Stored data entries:

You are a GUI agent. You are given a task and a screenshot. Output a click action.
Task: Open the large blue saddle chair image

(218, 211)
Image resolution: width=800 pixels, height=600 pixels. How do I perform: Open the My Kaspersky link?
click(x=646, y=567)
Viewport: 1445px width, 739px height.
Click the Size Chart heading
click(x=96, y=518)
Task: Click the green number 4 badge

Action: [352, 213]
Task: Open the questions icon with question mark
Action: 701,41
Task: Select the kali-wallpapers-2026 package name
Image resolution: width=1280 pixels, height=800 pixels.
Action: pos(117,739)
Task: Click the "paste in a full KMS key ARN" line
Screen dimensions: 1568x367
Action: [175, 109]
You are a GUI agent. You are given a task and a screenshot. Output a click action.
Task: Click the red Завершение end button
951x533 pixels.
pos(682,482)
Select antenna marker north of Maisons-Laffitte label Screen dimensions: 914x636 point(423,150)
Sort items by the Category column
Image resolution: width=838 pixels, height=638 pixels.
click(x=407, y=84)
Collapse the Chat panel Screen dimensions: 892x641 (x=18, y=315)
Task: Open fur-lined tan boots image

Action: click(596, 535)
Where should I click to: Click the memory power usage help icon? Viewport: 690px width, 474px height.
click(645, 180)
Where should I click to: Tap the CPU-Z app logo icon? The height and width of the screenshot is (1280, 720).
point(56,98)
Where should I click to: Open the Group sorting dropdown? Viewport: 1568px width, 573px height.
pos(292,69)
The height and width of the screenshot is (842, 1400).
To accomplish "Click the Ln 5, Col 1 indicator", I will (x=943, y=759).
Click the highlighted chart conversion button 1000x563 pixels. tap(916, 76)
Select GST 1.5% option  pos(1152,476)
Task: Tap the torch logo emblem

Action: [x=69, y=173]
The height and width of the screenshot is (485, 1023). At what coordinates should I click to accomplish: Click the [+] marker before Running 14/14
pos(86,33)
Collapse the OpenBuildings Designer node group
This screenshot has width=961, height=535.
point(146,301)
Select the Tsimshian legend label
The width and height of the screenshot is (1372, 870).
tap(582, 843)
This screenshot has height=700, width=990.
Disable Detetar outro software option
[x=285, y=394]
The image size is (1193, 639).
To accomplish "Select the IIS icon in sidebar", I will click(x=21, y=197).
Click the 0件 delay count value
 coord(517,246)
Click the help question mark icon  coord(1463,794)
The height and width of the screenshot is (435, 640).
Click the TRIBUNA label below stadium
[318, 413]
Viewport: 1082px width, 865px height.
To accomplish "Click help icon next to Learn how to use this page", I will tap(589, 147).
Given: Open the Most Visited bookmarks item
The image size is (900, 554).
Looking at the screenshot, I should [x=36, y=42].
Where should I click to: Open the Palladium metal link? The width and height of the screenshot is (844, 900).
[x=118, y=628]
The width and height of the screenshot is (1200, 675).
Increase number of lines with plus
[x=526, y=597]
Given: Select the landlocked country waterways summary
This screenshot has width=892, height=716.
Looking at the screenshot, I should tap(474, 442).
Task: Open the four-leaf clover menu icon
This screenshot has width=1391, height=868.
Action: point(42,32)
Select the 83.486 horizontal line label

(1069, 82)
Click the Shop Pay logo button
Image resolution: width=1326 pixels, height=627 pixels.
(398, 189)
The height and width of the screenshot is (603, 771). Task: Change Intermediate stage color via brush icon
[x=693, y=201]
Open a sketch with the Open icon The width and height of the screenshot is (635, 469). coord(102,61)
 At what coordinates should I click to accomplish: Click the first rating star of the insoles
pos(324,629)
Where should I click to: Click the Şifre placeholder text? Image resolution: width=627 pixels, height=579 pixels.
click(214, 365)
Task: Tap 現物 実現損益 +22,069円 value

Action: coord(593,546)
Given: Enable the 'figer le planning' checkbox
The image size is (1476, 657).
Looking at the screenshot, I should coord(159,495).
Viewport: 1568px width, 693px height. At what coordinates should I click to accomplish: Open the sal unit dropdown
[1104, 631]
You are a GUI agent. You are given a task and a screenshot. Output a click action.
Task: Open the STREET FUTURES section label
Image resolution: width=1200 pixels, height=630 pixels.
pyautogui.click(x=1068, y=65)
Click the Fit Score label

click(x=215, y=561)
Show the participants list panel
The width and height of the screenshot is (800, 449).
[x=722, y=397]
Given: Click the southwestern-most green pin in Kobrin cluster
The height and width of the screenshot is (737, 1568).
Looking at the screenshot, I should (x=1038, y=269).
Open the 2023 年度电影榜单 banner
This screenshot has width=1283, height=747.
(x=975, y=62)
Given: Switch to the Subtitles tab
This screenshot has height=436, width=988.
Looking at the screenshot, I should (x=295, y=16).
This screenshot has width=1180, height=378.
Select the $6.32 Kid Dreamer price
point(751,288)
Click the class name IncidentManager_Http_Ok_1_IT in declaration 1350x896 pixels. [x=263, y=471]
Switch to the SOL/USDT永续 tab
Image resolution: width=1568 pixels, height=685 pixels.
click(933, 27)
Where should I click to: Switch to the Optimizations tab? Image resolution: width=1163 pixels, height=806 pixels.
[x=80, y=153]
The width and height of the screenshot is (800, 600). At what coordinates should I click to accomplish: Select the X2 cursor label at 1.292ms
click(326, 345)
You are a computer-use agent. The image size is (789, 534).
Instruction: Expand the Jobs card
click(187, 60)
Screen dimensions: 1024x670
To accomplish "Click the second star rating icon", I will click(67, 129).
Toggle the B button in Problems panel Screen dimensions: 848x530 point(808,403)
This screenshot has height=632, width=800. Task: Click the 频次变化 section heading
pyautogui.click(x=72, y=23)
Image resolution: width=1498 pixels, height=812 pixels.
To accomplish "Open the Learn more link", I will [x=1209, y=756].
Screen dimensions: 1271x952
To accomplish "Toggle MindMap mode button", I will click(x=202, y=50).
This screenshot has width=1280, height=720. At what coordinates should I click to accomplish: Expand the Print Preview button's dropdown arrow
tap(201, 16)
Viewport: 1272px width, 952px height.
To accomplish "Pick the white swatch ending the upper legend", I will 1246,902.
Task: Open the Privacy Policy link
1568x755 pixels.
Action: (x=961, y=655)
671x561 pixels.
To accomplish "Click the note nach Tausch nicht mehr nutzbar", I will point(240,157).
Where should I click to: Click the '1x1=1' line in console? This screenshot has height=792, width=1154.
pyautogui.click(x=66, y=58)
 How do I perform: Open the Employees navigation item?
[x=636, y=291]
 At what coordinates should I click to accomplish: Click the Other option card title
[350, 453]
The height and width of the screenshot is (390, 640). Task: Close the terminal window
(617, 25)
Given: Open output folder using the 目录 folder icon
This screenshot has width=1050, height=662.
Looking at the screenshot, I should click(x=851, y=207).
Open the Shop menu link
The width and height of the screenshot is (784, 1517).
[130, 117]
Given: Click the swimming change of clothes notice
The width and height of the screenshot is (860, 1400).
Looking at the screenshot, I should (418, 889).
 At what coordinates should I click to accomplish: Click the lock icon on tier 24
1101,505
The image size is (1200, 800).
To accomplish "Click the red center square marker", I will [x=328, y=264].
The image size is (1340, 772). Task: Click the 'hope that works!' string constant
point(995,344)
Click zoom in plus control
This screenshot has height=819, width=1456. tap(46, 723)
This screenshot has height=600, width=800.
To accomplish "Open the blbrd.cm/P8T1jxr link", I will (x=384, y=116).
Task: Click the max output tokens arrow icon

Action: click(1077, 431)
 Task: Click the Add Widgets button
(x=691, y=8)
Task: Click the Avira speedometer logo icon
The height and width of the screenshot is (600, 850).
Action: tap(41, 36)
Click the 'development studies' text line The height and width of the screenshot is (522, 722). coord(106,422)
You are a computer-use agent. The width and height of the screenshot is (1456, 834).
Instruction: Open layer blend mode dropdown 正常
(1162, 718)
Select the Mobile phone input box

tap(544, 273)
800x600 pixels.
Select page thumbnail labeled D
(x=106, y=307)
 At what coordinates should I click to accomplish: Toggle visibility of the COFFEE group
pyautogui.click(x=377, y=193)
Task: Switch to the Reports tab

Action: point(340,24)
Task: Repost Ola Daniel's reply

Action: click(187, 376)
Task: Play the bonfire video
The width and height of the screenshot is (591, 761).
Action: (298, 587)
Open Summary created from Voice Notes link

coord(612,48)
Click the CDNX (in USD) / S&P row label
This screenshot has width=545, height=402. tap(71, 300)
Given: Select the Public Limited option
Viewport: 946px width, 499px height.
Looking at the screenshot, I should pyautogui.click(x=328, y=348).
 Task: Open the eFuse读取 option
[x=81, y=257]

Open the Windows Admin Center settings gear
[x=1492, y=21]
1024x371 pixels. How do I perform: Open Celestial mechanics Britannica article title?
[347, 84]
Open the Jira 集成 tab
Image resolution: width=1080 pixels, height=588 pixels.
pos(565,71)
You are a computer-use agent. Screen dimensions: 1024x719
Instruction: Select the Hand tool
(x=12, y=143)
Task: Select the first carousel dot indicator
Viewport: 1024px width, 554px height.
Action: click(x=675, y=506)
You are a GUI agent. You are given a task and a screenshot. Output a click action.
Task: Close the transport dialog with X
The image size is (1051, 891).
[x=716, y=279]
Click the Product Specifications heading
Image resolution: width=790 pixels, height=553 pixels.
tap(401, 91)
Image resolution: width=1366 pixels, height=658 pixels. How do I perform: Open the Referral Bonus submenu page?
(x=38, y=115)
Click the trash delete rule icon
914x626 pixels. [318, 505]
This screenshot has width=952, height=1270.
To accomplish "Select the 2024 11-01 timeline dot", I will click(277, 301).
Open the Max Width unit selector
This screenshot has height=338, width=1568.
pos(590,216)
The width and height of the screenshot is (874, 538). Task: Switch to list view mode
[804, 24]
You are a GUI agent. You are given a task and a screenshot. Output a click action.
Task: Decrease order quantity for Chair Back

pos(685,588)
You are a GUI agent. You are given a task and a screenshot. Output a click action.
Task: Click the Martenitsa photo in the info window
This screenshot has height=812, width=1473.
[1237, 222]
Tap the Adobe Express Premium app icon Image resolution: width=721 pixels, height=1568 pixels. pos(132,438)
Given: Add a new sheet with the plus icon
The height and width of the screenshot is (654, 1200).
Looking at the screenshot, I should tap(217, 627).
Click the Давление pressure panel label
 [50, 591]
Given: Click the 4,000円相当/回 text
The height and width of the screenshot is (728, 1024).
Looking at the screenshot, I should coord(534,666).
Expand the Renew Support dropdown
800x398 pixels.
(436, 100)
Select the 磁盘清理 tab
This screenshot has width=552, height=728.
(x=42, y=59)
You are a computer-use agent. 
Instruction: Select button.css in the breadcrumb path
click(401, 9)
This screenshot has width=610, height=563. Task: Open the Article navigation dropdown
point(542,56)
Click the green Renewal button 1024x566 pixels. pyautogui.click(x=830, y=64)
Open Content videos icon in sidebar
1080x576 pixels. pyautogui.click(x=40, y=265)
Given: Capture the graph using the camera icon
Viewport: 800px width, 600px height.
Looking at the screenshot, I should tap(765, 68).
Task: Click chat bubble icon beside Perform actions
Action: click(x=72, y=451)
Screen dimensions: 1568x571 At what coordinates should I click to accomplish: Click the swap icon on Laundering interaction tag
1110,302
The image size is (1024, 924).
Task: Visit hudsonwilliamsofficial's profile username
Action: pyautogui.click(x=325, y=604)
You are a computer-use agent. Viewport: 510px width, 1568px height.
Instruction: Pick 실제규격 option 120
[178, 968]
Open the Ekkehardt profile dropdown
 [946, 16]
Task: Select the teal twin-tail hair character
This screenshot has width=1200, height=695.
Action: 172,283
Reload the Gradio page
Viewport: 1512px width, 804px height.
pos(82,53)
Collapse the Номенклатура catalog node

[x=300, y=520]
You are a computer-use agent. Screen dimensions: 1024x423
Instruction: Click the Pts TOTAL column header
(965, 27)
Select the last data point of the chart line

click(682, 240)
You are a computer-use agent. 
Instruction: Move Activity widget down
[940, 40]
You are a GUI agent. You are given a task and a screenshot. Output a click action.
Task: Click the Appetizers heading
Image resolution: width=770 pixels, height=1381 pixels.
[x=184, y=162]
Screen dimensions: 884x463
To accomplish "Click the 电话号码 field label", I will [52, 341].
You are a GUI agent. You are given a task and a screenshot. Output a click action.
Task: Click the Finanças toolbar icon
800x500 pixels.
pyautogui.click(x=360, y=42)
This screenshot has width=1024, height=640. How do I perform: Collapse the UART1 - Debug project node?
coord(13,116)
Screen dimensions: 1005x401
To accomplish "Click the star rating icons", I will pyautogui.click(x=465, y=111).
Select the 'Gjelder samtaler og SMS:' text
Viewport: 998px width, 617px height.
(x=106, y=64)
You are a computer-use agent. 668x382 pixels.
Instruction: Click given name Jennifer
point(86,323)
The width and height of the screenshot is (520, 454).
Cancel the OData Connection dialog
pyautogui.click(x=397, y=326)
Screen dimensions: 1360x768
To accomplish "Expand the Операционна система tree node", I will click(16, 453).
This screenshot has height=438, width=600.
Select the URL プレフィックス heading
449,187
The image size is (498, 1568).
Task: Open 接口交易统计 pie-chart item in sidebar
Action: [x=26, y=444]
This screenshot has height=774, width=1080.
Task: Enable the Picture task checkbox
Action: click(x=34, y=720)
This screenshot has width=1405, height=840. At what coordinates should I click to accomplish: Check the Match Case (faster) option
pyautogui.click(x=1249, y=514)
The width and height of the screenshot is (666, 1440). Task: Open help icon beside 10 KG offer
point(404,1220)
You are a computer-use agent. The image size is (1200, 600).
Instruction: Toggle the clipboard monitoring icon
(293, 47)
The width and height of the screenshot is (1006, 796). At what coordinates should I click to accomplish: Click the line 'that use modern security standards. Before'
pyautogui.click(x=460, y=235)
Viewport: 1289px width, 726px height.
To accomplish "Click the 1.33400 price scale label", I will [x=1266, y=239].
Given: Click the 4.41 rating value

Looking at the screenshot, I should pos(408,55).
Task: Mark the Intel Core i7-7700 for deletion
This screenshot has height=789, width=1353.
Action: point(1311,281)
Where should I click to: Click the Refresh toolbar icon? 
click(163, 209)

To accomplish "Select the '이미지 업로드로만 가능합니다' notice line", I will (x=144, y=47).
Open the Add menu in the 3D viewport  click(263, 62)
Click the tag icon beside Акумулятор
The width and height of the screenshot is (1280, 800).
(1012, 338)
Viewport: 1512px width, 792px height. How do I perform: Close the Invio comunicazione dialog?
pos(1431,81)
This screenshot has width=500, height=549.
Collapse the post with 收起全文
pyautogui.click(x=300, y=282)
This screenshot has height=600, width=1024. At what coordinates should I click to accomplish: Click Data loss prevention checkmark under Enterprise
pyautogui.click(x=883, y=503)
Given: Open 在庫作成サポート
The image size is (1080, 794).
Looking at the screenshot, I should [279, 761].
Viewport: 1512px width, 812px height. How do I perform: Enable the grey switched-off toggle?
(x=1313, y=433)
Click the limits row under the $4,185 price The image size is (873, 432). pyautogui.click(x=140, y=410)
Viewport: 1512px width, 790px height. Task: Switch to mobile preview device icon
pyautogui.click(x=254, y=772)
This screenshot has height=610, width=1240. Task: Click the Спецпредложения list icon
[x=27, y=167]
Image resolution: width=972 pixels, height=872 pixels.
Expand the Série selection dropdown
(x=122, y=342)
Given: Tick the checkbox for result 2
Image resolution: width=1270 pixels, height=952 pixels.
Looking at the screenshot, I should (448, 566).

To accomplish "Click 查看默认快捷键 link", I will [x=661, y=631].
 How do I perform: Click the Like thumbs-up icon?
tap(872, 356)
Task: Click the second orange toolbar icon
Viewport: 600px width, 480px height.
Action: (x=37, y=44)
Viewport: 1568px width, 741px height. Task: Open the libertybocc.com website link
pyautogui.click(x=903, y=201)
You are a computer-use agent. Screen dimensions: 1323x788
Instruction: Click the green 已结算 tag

• [TRY IT] Read through the lines above and collect those that contain the string "indicator".

• [RESULT]
To accomplish "Click the Ln 5, Col 1 indicator", I will (x=943, y=759).
Task: Select the first carousel dot indicator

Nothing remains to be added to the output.